Front-page stories about suicide bombings and sectarian violence leave little room for accurate depictions of the Middle East in American newspapers, journalist Neil MacFarquhar said Thursday at the International House.
His talk, The Media Relations Department of Hizbollah Wishes You a Happy Birthday: Unexpected Encounters in the Changing Middle East, was based on MacFarquhar’s book of the same name. The title came from an e-mail he received from the political party while working in a Hizbollah-controlled area.
The event was co-sponsored by the Center for Middle Eastern Studies.
The book was written to address what MacFarquhar saw as a disconnect between American conceptions of the Middle East and what he experienced as a New York Times correspondent living and working in the Arab world. He described how the focus of foreign press bureaus is on violence and political turmoil, which leaves Americans without a clear picture of the day-to-day life of everyday Arabs.
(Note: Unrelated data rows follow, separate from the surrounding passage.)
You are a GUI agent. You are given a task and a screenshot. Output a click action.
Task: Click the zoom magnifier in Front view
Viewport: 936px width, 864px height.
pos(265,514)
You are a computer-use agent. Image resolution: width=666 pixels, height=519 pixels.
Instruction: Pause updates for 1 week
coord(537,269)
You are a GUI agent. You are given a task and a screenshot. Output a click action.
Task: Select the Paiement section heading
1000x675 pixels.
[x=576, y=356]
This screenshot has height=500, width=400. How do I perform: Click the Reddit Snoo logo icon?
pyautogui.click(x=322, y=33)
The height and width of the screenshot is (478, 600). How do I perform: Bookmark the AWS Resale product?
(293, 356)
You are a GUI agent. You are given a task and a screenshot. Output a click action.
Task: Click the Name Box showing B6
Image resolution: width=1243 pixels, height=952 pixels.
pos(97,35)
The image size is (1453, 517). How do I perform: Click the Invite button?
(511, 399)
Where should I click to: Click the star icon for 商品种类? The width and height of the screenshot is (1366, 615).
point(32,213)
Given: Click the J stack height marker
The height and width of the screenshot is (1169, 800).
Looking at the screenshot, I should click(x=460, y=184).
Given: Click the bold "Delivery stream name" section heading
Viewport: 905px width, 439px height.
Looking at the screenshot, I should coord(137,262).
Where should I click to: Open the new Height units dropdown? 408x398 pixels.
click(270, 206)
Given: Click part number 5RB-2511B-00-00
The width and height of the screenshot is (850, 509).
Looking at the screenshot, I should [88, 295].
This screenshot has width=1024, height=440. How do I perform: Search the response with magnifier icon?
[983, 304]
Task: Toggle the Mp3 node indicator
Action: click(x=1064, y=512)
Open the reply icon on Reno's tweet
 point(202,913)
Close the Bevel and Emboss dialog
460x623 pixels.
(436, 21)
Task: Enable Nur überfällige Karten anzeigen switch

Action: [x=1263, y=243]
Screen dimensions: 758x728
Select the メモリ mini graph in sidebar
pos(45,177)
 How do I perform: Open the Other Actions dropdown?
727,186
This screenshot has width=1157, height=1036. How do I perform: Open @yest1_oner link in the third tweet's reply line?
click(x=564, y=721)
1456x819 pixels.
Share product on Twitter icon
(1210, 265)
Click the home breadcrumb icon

“I had been in Saudi Arabia working on this story on USAID for months, and then there was an attack on an oil tanker, so I was pulled off what I was working on to go cover it,” he said. “Often the stories on the ground are overshadowed by these big headline events. Would I rather not have had to cover the 16th bombing in Saudi Arabia? Yes, but there was a bombing, there was violence, and I had to go cover that.”
MacFarquhar also listed several impediments to progressive change in the Middle East, including powerful secret police forces, government disregard of the law, and a lack of basic civil rights. “If you want to fight extremism, you must allow these rights to flourish,” he said.